京大植物園TODAY

京都市左京区の京都大学北部キャンパス内にひっそり佇む現代の杜、京都大学理学研究科附属植物園の日々の風景を紹介します。

「大学植物園の観察会が学内および地域社会において果たす役割」(日本環境教育学会口頭発表)

2006年09月11日 14時59分13秒 | Weblog
先月8月20日、北海道・酪農学園大学で開かれた第17回日本環境教育学会大会で、観察会を中心とした「京大植物園を考える会」の取り組みについて、口頭発表が行われました。以下、大会要旨からの引用です。

【大学植物園の観察会が学内や地域社会において果たす役割~「京大植物園を考える会」の実践から~】

○坂本三和(京大フィールド研)、大石高典(京大院・理)、影山貴子、久松ユリ、今山稲子(京大理・生物系図書室)、中島和秀(京大理・附属植物園)、大月健(京大農・図書室)、京大植物園を考える会

キーワード:大学植物園、地域社会、身近な自然

【はじめに】 「京大植物園を考える会」では、京都大学理学研究科附属植物園(以下それぞれ、考える会、京大植物園と表記)において一般向けの観察会を毎月開催している。考える会は、京大植物園の管理運営方針をめぐる話し合いの場の提供と意見の発信を目的に京大の学生や職員、近隣住民の参加により設立され、研究・教育・憩いの場としての京大植物園の重要性を主張している。本講演では、この観察会の実践例を紹介・分析するとともに、観察会が学内外に対して果たしてきた役割および問題点・課題について考察する。

【実践の概要】 2003年4月より2006年6月現在までに、考える会主催の観察会は月1回、計41回開催された。うち31回は平日の昼休み約50分間に行われたが、休日に1~2時間の観察会も開催された。毎回1名のガイドが事前に予告したテーマに沿って解説を行った。ガイドは植物園を研究等に利用している研究者や大学院生、植物園の職員らが担当した。京大植物園は、植栽された樹木のほか、草本類やきのこ、昆虫や鳥などを観察できる生態植物園であり、季節により移り変わるこれらの生物の様子が観察会の主な対象となった。またこのほかに、園内に見られる染料植物や縄文遺跡の紹介および「街中との温度差を感じよう」「森で話ろう」といった企画も行われ、理系的な内容のみに偏らない多彩なテーマが展開された。参加者数は一回あたり平均30人前後で、主に近隣住民、京大の学生・職員から構成されていた。
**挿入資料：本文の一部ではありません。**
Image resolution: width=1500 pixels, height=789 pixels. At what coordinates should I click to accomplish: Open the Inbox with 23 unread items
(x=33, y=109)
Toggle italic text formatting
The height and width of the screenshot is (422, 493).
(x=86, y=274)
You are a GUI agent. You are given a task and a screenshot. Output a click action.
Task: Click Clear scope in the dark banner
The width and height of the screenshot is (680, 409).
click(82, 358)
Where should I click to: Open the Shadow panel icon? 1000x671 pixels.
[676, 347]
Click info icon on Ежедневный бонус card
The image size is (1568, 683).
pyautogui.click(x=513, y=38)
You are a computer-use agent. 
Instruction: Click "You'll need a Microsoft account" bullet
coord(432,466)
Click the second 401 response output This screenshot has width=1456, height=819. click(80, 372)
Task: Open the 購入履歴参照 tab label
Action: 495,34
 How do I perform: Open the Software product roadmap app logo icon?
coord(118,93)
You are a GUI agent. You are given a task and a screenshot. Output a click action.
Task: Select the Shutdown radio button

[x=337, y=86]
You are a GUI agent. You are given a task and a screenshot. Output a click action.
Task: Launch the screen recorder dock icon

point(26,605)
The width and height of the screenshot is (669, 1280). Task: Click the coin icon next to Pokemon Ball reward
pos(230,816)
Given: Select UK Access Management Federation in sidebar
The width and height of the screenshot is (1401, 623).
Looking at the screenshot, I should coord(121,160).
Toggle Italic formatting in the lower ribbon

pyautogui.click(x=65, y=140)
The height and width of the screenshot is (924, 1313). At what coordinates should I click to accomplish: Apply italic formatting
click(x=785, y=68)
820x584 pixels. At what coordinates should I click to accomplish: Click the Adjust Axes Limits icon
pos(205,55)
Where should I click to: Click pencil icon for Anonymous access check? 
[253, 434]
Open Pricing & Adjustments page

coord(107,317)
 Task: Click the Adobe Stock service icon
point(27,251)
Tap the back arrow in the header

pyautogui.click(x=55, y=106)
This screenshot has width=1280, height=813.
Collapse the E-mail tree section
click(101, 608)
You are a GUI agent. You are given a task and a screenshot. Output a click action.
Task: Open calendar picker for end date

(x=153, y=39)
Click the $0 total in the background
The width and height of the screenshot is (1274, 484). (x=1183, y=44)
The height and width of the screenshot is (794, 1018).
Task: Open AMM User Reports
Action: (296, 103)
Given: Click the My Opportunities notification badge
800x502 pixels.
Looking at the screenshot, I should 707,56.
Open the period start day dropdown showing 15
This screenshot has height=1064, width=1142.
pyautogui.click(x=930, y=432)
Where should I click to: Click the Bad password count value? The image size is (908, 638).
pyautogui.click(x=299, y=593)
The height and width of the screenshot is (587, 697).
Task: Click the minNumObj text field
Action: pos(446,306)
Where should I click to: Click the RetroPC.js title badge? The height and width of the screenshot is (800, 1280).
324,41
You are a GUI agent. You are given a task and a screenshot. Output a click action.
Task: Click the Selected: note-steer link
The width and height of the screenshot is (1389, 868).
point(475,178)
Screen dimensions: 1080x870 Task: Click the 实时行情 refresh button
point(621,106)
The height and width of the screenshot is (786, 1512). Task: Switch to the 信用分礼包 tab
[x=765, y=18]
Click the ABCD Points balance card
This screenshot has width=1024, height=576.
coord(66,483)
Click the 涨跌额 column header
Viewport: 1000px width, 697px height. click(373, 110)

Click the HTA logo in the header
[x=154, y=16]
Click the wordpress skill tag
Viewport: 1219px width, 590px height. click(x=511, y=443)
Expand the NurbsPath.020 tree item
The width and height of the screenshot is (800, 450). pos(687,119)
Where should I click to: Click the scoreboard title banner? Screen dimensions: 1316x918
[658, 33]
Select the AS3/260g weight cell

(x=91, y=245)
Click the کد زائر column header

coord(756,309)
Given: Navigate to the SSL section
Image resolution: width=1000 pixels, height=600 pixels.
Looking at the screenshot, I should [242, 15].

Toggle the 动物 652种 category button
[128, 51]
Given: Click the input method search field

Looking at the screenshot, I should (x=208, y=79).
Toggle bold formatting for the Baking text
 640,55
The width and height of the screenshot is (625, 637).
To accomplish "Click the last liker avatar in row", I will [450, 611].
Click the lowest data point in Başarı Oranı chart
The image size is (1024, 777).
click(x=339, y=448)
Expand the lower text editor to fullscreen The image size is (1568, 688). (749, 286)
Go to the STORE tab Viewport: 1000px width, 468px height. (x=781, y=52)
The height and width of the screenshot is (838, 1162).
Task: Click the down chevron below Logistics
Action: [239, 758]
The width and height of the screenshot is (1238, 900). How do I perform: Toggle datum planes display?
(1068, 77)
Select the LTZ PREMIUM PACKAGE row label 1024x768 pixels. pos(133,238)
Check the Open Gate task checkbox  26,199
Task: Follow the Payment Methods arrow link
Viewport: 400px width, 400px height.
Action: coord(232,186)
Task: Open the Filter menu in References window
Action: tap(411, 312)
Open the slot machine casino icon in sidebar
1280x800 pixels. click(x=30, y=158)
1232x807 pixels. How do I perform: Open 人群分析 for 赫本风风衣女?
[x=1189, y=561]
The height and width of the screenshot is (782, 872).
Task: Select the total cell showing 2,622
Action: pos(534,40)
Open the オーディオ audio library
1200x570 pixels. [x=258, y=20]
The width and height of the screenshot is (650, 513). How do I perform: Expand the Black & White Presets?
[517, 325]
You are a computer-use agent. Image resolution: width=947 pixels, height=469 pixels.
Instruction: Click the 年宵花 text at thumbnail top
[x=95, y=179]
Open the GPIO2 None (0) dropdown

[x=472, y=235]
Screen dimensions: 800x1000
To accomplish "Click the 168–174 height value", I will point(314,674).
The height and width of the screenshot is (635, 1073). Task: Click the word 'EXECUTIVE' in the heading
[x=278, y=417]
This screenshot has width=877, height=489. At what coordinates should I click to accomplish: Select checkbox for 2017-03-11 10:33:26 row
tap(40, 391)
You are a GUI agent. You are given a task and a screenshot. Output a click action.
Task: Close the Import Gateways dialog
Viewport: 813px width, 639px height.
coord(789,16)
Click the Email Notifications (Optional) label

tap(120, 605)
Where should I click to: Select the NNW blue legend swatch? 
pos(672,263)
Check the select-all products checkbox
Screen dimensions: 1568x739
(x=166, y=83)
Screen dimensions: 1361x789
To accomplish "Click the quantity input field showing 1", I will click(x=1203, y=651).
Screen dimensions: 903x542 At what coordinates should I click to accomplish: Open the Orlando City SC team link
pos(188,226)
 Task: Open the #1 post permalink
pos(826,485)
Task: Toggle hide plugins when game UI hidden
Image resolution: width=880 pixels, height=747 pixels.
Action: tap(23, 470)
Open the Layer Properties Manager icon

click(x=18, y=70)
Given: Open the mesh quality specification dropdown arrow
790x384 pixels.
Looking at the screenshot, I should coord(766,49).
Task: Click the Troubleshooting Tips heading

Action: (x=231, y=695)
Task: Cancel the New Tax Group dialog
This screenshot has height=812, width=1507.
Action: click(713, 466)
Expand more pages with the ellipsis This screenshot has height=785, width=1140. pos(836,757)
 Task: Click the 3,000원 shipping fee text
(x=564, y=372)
【実践の特徴と課題】 大学植物園の観察会が、大学当局ではなく、学生や職員および近隣住民により運営され、すでに3年間継続していることは本実践の最大の特徴である。観察会開始当初の目的は、京大植物園の存在を広く学内外に知らしめることであり、必ずしも参加者への「教育」を意図したものではなかった。しかし3年間の継続の結果、植物園の存在認識が広まっただけでなく、参加者の感想からは、観察会が身近な自然に目を向ける契機になっていることも示唆された。また、参加者に占める地域住民の割合は高く、社会教育的な役割も大きいと考えられる。一方、ガイドをする側にとっても、植物園での自分の研究や経験を整理し、表現する場として機能したと考えられる。
今後の課題としては、学外者の参加と比較して低い学内者の参加を促進することがあげられる。また、単にガイドの説明を聴くだけでなく、参加者自身による発見を情報発信できるような企画を盛り込んでいくことも重要であると考えられる。